イギリス王室ファッション
イギリス王室の方々は、公の場では、本人の趣味ではないものを着ることが多いようです。
日本の皇室のファッションの場合も、いまの皇后が、まだ皇太子だった天皇と結婚したときに「美智子さまスタイル」「ミッチースタイル」と盛んにいわれて、長い手袋、ミンクのストール、それから腰をぎゅっとしぼったシンデレラみたいな洋服がもてはやされたが、あの時期というのは、日本が戦後の貧しい時期からやっと抜け出た時期だったので、おしゃれ慣れしていない、ファッション慣れしていない当時の日本人にとっては、目がクラクラするようなすばらしいファッションだったのです。
いま考えてみても、一九五〇年代から六〇年代にかけての日本は、ドレスらしいドレスがやっとつくられるようになった時期であり、戦前には持っていた宝石も、みんな戦争中に「供出」してしまい持っている人も少なく、アクセサリーというと胸に木彫りのブローチをつけるぐらいで、本物の宝石はほとんど見ることもなかった。

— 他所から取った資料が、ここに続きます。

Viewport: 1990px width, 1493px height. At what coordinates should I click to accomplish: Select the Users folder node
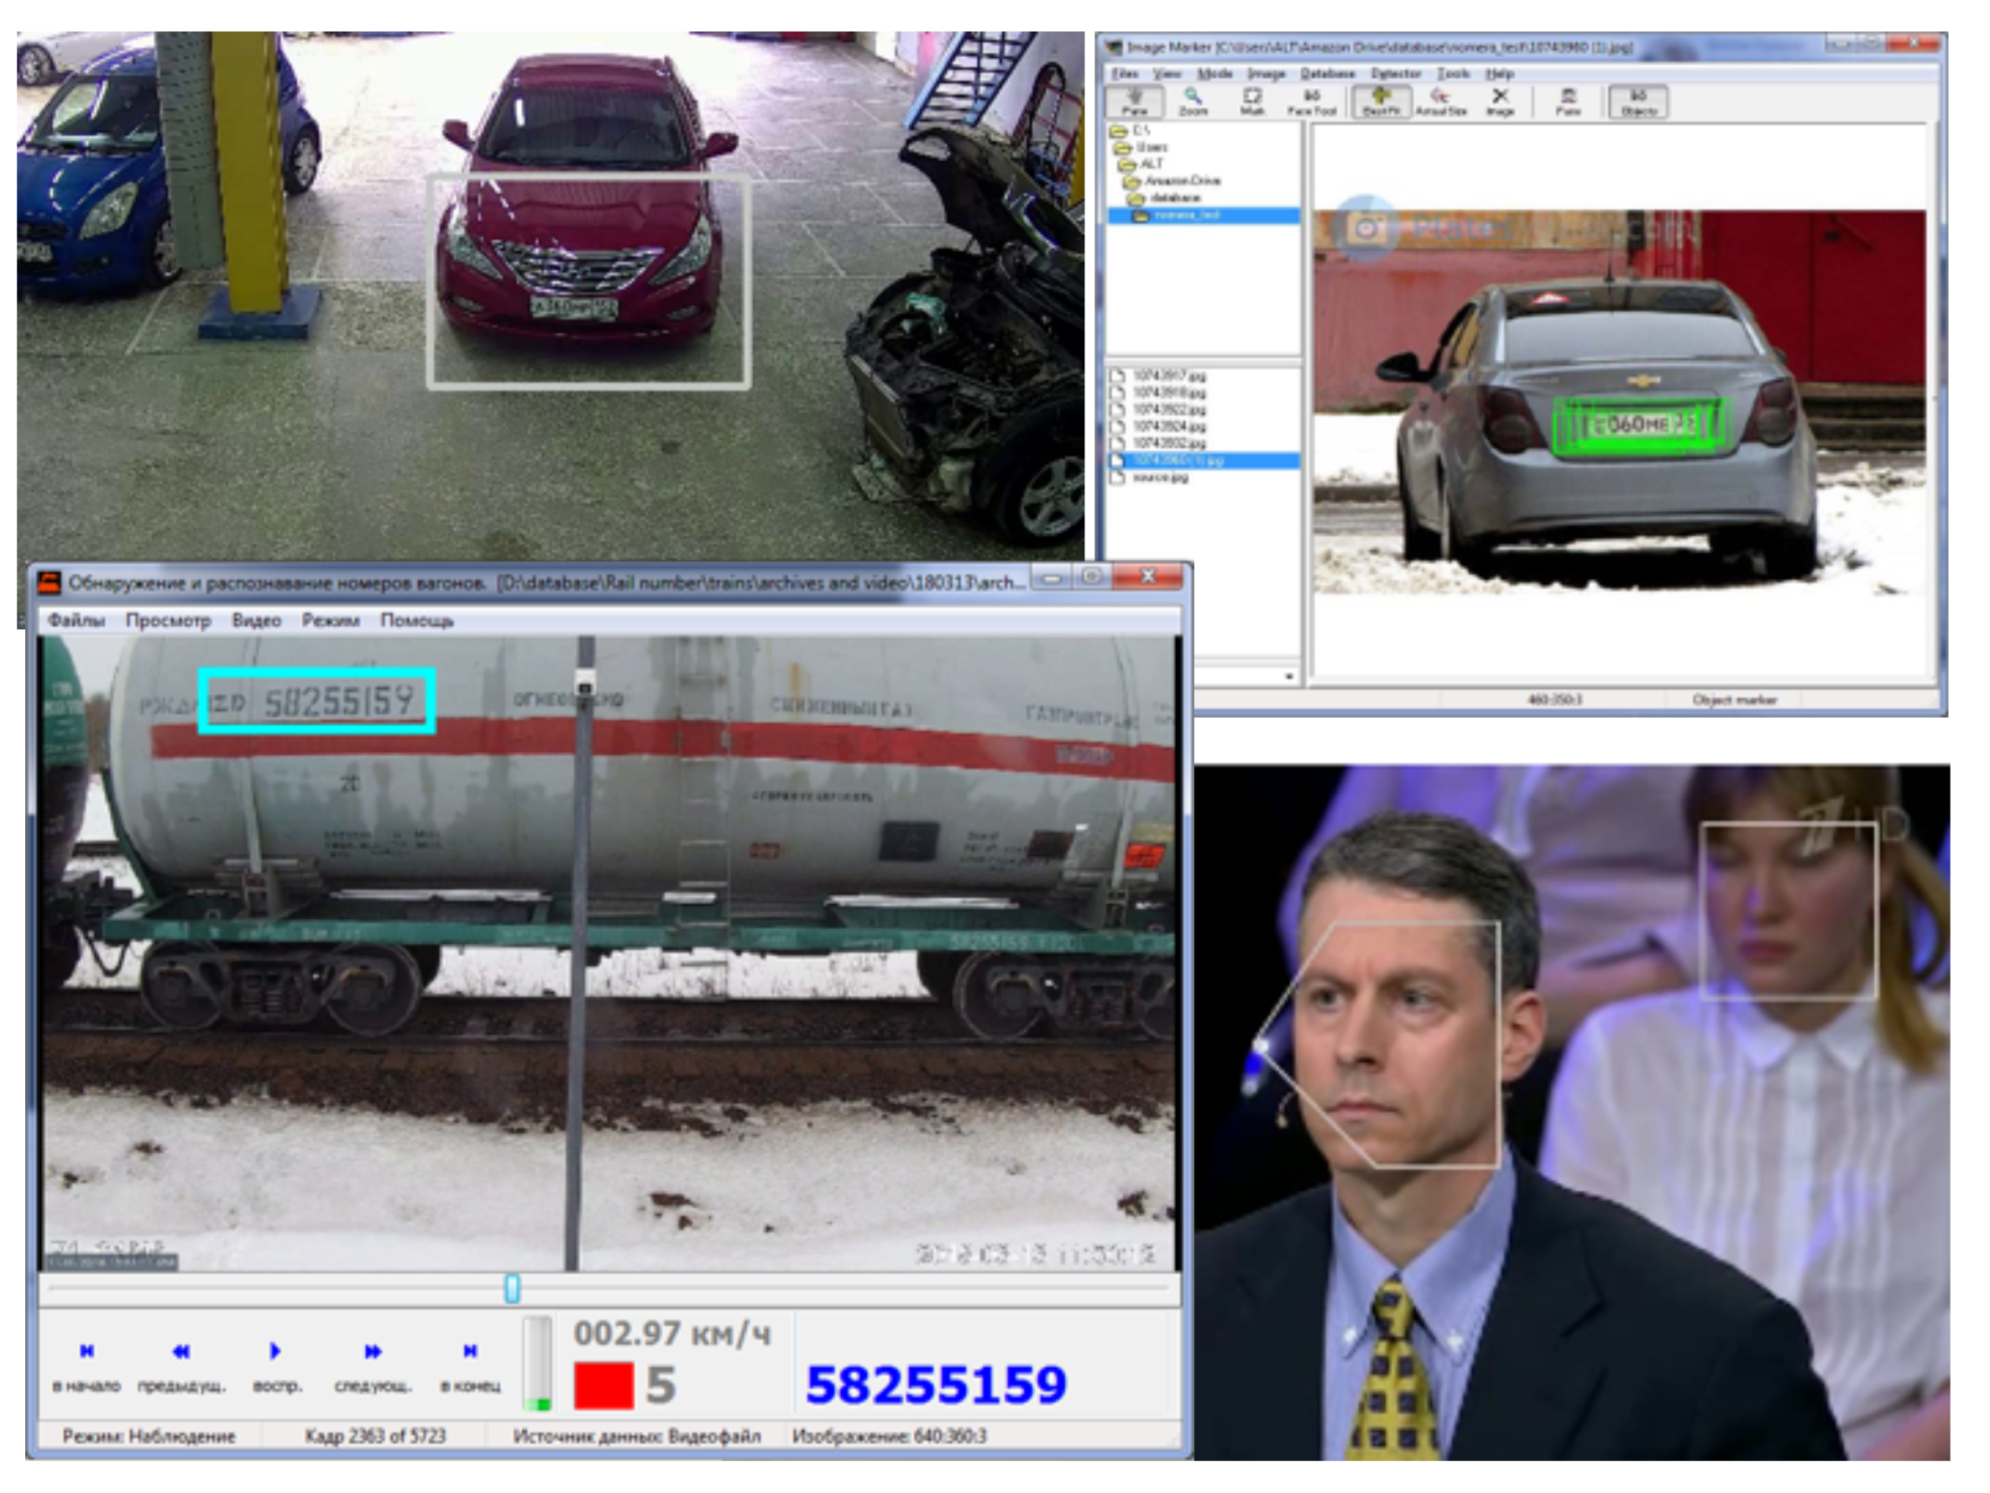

その後、ふつうの人がおしゃれをすることができるようになり、パリでフランス製の洋服を買ったり、日本にいてもイギリス製の服を買えたり、フランスやイギリスやヨーロッパの品物が簡単に手に入るようになってからは、そんな皇室のファッションが人々のファッションをリードすることはほとんどなくなってしまい、皇室のファッションは、どちらかといえぽ無個性で無難が何よりになっています。
美智子様といえば、マタニティウェアにも気を使ったことで有名ですよね。